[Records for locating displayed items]

=-=-=-=-=

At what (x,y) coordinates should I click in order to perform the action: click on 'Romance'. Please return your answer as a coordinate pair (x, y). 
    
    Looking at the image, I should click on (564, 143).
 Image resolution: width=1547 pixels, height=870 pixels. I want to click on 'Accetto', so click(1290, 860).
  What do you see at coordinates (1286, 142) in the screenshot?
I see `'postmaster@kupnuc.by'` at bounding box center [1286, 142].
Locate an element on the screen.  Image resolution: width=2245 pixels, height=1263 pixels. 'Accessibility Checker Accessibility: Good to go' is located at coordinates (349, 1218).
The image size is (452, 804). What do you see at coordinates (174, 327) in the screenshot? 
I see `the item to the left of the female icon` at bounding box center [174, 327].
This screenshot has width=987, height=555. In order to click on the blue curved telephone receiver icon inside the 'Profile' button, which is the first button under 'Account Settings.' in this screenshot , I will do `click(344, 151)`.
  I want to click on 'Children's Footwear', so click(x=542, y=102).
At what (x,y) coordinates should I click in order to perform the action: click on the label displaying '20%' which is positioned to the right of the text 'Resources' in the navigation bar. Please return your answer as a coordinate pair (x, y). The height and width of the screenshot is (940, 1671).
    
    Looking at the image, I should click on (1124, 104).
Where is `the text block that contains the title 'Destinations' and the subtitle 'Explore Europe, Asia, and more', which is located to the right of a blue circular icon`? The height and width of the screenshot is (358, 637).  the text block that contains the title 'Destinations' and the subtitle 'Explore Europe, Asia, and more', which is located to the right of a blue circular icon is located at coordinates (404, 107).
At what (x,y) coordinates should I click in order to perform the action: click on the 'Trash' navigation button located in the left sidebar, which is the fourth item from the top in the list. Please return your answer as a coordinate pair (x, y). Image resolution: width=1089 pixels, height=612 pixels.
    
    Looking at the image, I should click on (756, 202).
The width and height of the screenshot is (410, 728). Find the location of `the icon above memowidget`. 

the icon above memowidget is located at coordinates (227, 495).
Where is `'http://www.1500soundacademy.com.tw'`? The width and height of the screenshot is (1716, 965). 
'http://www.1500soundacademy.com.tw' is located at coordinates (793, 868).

=-=-=-=-=

Aim — Can you rewrite all of the records above as a JSON list of strings, one string per line, leaving out blank lines?

Exercise result —
[
  "At what (x,y) coordinates should I click in order to perform the action: click on 'Romance'. Please return your answer as a coordinate pair (x, y). ",
  "    Looking at the image, I should click on (564, 143).",
  " Image resolution: width=1547 pixels, height=870 pixels. I want to click on 'Accetto', so click(1290, 860).",
  "  What do you see at coordinates (1286, 142) in the screenshot?",
  "I see `'postmaster@kupnuc.by'` at bounding box center [1286, 142].",
  "Locate an element on the screen.  Image resolution: width=2245 pixels, height=1263 pixels. 'Accessibility Checker Accessibility: Good to go' is located at coordinates (349, 1218).",
  "The image size is (452, 804). What do you see at coordinates (174, 327) in the screenshot? ",
  "I see `the item to the left of the female icon` at bounding box center [174, 327].",
  "This screenshot has width=987, height=555. In order to click on the blue curved telephone receiver icon inside the 'Profile' button, which is the first button under 'Account Settings.' in this screenshot , I will do `click(344, 151)`.",
  "  I want to click on 'Children's Footwear', so click(x=542, y=102).",
  "At what (x,y) coordinates should I click in order to perform the action: click on the label displaying '20%' which is positioned to the right of the text 'Resources' in the navigation bar. Please return your answer as a coordinate pair (x, y). The height and width of the screenshot is (940, 1671).",
  "    Looking at the image, I should click on (1124, 104).",
  "Where is `the text block that contains the title 'Destinations' and the subtitle 'Explore Europe, Asia, and more', which is located to the right of a blue circular icon`? The height and width of the screenshot is (358, 637).  the text block that contains the title 'Destinations' and the subtitle 'Explore Europe, Asia, and more', which is located to the right of a blue circular icon is located at coordinates (404, 107).",
  "At what (x,y) coordinates should I click in order to perform the action: click on the 'Trash' navigation button located in the left sidebar, which is the fourth item from the top in the list. Please return your answer as a coordinate pair (x, y). Image resolution: width=1089 pixels, height=612 pixels.",
  "    Looking at the image, I should click on (756, 202).",
  "The width and height of the screenshot is (410, 728). Find the location of `the icon above memowidget`. ",
  "the icon above memowidget is located at coordinates (227, 495).",
  "Where is `'http://www.1500soundacademy.com.tw'`? The width and height of the screenshot is (1716, 965). ",
  "'http://www.1500soundacademy.com.tw' is located at coordinates (793, 868)."
]